Q: What was some of the feedback you received on this blog?
A: Many were surprised that under the Medicaid incentive program they could apply for the initial $21,500 incentive solely on the basis of a signed contract.
 
Q: What is the single most important advice you could give to providers about the Medicaid incentive program?
A: Go to CMS.gov and use the widget titled "Medicare and Medicaid EHR Incentive Programs" to see if you qualify as an eligible Medicaid EP based on your patient volume.
 
Jim Tate is author of The Incentive Roadmap: The Meaningful Use of Certified Technology: Stage 1. He blogs at HITECHAnswers.
 

Related Topics:
  • Asheville
  • Jim Tate
  • Meaningful Use
  • Medicare
  • Oklahoma
  • Electronic Health Records

Reader Comments (4)Login to Post a Comment

JimTate says: reply to dch
August 15, 2011 | 10:52AM GMT

dch, I would like to connect and hear more of your opinions. We are on the same side here. Thanks for your passion, that is what helps keep HIT adoption from going off the tracks. You can contact me through Twitter @jimtate. Keep the faith, sometimes that is all we have.

dch says: Apology
August 13, 2011 | 4:23PM GMT

Mr. Tate, I was presumptuous and premature in assuming (from looking at your Linked-In profile) that you were not a clinical end-user.

Yes, the state-level EHR system I use daily is a very fine example of what one ought NOT be. I've yet to find a clinical end-user who likes it. Only the administrative bean counters see value in it. Even Joint Commission complained about it during a recent site visit.

I'm a life-time geek who learned C programming language from Kernighan and Ritchie's first edition book, and actively design/maintain websites avocationally. I like technology, but have grown a little wiser over the decades re: where it should fit in my life. I also have some sense of what is reasonable to demand from technology.

What I know so far re: EHR technologies is that MUCH work remains to be done before they are a seamless match with clinical work flow. Coding gnome techies complain about obstinate, inflexible Luddite clinicians rather than adapting their products to the clinicians.

Why?

Product immaturity and insufficient market competition ... i.e., they don't have to, and don't know how to.

When a doc hates a product, what can she do? Migration of existing patient data to a new product is prohibitively expensive. I believe firmly that dispensing with proprietary vendor data lock (via standardization of data constructs) will grease competitive innovation and drop prices.

I see HITECH as a searing indictment of the lack of prime time readiness of contemporary EHR products. Nobody had to carrot/stick an iPhone into my hand ... or into the hands of most physicians. By contrast, federal mandates have been adopted to force docs to swallow the bitter castor oil that currently passes for EHR products.

dch says: no brainer?
August 12, 2011 | 12:22PM GMT

Nice sales talk.
Mr. Tate has something to sell.
He's definitely NOT an end-user.

* Obstacle number one: EHR usability
* Obstacle number two: EHR vendor data lock (too hard for end-users to switch products… reducing innovative competition and elevating prices)
* Obstacle number three: Medicaid itself. Few clinicians want to take Medicaid. The risk/benefit ratio is simply not favorable. It's often better to do pro bono work instead.

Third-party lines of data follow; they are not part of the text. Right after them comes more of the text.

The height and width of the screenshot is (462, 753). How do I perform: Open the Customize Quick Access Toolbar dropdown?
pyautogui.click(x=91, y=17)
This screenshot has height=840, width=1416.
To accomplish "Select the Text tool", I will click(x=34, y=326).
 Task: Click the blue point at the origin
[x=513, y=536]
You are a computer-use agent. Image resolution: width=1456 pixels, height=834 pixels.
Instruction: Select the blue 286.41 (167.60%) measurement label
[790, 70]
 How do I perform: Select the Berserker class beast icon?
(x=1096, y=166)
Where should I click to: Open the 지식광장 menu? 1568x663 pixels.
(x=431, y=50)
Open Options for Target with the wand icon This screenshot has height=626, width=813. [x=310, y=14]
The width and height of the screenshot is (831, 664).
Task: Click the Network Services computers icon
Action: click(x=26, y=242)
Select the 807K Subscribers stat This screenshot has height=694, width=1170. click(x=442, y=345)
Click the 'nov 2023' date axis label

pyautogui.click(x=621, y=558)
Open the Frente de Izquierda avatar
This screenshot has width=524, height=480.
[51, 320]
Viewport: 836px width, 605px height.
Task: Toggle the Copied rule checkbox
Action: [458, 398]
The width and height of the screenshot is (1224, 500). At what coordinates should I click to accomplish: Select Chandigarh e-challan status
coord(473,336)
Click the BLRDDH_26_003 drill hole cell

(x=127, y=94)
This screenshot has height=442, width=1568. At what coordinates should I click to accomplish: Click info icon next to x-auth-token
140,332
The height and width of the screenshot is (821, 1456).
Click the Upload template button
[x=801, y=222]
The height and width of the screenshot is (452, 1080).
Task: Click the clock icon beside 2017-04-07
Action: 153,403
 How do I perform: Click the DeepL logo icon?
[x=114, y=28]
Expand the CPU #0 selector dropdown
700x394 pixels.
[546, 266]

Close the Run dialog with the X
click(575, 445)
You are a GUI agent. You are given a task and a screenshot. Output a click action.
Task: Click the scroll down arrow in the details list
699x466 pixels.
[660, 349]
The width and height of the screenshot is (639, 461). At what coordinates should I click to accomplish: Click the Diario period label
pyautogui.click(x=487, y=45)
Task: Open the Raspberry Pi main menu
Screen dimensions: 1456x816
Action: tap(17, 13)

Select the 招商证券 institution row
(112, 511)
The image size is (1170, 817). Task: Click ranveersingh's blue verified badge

So, I disagree that this is a "no-brainer."

JimTate says: Medicaid EHR incentives
August 12, 2011 | 1:17PM GMT

Glad you read the article where I was quoted on my belief that the Medicaid EHR incentive program is vastly superior to the Medicare incentive program to those who are eligible. I don't believe there is much doubt about that. In addition, both programs are voluntary and my comments were directed to those who have decided to participate. I agree with the anonymous writer that much improvment is needed in EHR technology. To set the record straight, I have been involved in direct patient care for over 30 years in inpatient and ambulatory domains and the last few used an EHR to document, so I have certainly been an end-user. I agree that EHR usability is an issue and hope the baby is not thrown out with the bath. Sounds like the commenter has had some bad EHR experiences, so have I.